The platform follows a microservices architecture where each component can be installed independently or as part of the full Kubeflow platform. All components share a common authentication layer (typically Istio and Dex for identity management) and a multi-tenancy system based on Kubernetes namespaces.

At a high level, the Kubeflow architecture covers these stages of the ML lifecycle:

Data exploration and model development using Kubeflow Notebooks
Pipeline orchestration using Kubeflow Pipelines
Distributed model training using the Training Operator
Hyperparameter tuning and AutoML using Katib
Model serving and inference using KServe
Model management using the Model Registry

Core Components

Kubeflow Pipelines

Kubeflow Pipelines (KFP) is one of the most widely used components of the platform. It provides a system for building, deploying, and managing multi-step ML workflows as reusable, portable pipelines. Each step in a pipeline runs in its own container, which ensures reproducibility and isolation.

Architecture

Kubeflow Pipelines consists of several sub-components:

Python SDK: Used to define pipeline components and compose them into directed acyclic graphs (DAGs). The SDK provides decorators (@component and @pipeline) to author pipelines in pure Python.
Pipeline Compiler: Converts the Python pipeline definition into an intermediate representation (IR) that can be executed by a backend engine.
Workflow Engine: By default, KFP uses Argo Workflows as the underlying execution engine. Argo translates the pipeline IR into Kubernetes-native workflow resources.
ML Metadata (MLMD): Tracks execution lineage, artifacts, and metadata throughout pipeline runs. MLMD enables caching, provenance tracking, and lineage visualization.
Pipeline UI: A web-based interface for viewing pipeline runs, comparing experiments, inspecting artifacts, and visualizing the DAG structure.

Pipelines v2

The v2 release of Kubeflow Pipelines introduced several major improvements. ^[11] The updated intermediate representation makes pipelines executable by backends other than Argo. Input and output artifacts (datasets, models, metrics) are treated as first-class nodes in the DAG visualization. The v2 SDK also allows compiling and running individual components independently, and supports nesting pipelines as components of larger pipelines. The v2 backend maintains backward compatibility with v1 APIs.

Kubeflow Notebooks

Kubeflow Notebooks provides a way to run web-based interactive development environments inside a Kubernetes cluster. Rather than developing on local workstations, data scientists can spin up notebook servers directly within the cluster, gaining immediate access to cluster resources, GPUs, and shared storage.

Supported Environments

Kubeflow Notebooks natively supports three types of development environments:

JupyterLab: The most popular choice for interactive Python development and data exploration.
RStudio: For data scientists working with the R programming language.
Visual Studio Code (code-server): A browser-based version of VS Code for general-purpose development.

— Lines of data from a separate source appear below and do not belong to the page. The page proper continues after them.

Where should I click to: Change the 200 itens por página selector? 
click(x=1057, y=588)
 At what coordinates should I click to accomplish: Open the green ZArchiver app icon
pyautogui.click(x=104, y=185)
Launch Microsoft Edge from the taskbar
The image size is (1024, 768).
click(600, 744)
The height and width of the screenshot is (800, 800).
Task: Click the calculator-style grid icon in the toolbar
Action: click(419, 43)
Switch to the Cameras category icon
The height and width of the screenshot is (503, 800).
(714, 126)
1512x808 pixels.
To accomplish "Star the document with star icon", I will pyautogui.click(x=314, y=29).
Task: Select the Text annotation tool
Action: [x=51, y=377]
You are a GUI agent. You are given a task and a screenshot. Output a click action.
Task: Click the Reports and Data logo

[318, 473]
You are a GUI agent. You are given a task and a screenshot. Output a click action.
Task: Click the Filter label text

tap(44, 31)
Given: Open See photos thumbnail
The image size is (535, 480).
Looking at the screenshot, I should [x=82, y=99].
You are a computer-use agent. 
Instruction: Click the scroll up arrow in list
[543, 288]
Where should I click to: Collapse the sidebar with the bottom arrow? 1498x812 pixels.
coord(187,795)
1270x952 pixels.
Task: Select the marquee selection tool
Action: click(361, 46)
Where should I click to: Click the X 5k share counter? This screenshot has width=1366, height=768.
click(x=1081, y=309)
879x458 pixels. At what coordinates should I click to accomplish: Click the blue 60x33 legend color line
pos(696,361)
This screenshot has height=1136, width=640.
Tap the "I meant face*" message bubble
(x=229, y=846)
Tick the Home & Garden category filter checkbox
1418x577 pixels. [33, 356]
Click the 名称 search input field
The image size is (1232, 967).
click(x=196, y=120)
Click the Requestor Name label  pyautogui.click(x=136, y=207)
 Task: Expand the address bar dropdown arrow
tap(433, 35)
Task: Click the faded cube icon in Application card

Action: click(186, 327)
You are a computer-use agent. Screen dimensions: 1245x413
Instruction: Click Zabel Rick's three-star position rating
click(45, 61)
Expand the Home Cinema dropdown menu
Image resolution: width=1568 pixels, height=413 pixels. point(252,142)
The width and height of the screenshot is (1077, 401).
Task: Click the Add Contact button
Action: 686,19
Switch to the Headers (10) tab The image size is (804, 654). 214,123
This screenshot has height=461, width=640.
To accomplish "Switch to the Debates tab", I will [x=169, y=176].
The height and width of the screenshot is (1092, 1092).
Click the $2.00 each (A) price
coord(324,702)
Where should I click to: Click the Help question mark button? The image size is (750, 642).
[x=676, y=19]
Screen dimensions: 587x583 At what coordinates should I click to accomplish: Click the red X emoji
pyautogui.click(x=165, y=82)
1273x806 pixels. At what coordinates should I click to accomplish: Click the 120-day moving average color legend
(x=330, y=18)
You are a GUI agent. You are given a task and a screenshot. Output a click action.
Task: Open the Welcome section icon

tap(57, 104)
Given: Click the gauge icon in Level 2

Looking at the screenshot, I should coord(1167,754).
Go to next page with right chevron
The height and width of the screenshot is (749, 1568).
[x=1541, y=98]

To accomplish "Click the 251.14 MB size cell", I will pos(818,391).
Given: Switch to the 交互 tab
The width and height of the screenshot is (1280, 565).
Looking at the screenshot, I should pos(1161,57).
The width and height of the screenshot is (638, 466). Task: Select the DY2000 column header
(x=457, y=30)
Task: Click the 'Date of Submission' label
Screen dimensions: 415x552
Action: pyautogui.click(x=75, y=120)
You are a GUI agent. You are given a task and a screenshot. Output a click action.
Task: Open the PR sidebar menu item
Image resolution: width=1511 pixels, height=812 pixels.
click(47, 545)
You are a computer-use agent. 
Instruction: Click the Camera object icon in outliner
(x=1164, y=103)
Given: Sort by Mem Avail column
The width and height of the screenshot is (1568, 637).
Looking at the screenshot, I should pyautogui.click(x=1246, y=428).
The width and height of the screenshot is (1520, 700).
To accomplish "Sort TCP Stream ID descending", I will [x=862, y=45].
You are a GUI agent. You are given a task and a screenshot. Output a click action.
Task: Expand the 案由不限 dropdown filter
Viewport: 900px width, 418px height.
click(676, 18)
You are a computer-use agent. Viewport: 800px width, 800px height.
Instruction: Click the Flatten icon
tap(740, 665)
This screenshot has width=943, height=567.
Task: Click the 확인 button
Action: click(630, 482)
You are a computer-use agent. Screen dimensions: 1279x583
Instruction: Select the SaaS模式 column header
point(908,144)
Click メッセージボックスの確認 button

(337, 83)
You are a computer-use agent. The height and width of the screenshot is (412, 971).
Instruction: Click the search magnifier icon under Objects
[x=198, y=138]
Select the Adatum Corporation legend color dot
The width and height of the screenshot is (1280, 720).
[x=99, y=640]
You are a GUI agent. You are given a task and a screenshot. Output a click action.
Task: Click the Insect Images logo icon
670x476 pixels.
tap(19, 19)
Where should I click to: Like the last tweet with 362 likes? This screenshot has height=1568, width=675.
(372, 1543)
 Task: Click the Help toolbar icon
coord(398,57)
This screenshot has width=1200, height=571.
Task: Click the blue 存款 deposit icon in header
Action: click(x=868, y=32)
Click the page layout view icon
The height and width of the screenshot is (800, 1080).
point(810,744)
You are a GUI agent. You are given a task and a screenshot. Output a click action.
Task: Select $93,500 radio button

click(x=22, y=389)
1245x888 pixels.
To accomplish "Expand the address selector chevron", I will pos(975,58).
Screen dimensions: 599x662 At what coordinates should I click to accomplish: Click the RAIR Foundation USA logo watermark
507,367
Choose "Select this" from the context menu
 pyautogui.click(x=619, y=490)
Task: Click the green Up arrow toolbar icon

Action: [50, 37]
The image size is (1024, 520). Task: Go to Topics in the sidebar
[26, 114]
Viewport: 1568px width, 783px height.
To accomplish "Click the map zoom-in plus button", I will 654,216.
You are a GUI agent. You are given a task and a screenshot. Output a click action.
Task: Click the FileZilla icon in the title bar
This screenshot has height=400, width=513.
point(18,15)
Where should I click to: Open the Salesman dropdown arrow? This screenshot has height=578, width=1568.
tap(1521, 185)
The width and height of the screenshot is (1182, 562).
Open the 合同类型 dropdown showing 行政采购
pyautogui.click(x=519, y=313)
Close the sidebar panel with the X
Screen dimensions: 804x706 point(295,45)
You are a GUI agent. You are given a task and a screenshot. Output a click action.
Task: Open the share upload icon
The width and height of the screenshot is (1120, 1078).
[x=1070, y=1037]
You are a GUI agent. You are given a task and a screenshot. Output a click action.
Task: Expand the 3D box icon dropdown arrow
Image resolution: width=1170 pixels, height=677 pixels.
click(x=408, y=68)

Each notebook server runs as a container inside a Kubernetes Pod. Users can select custom container images with pre-installed libraries, request specific resource allocations (CPU, memory, GPUs), and attach persistent volumes for data storage.

Evolution from JupyterHub

In early versions of Kubeflow (v0.4 and earlier), the notebook component relied on JupyterHub for managing notebook servers. Starting with Kubeflow v0.5, the project replaced JupyterHub with a custom Jupyter web application that provides tighter integration with Kubeflow's authentication, multi-tenancy, and namespace management systems.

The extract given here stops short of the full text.